AI Summary • Published on Apr 20, 2026
The paper argues that the conventional framing of scholarly knowledge infrastructure as a binary clash between openness and commercial enclosure obscures the true underlying tension. This tension stems from the persistent cost of producing and refining structured metadata in a system plagued by deep technological frictions, and the highly differentiated quality, focus, and granularity demands of various user communities.
The author introduces the “innovation annulus,” a conceptual zone between freely available structured data and the frontier of commercially refined knowledge products. By analogy with the efficient market hypothesis, the annulus width quantifies production inefficiency. The paper develops a geometric model of the annulus, derives diagnostic measures such as an openness ratio, and proposes a formal welfare framework—paralleling the Nordhaus optimal patent life—to predict optimal annulus width. Empirical illustrations use CRediT contributions, funding acknowledgements, and AI disclosure statements as case studies, and the Dimensions platform is examined to show real‑world dynamics.

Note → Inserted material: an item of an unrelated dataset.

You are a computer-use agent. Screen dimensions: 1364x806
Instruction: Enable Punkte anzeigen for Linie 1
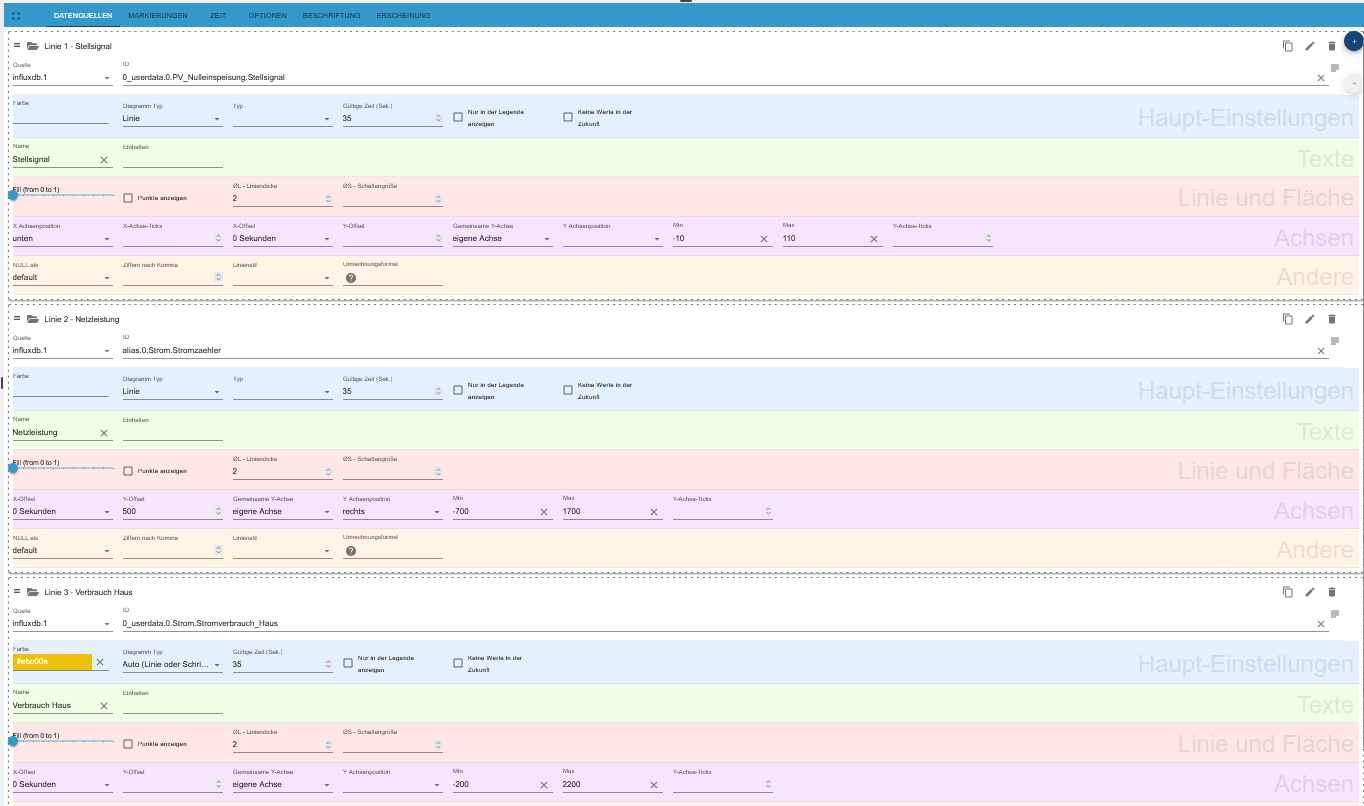pyautogui.click(x=128, y=198)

The analysis shows that the annulus is a permanent, functional feature of the scholarly ecosystem rather than a pathology. AI reduces certain production frictions, moving the inner boundary outward, but it also raises the quality threshold for commercially valuable refinement, leaving a non‑zero annulus. Empirical examples confirm sector‑specific annulus widths and demonstrate how governance mechanisms (e.g., Crossref, the Barcelona Declaration) can shift the inner boundary without eliminating the outer frontier.
Governance should aim to calibrate—not abolish—the annulus, ensuring the open core is sufficiently wide to serve equity and basic research needs while preserving enough commercial space to incentivize frontier data refinement. Policies such as the Barcelona Declaration and collective disclosure through Crossref are highlighted as promising tools for managing annulus boundaries. The welfare framework offers testable predictions for how technological advances, subsidy levels, and differentiated demand affect optimal annulus width.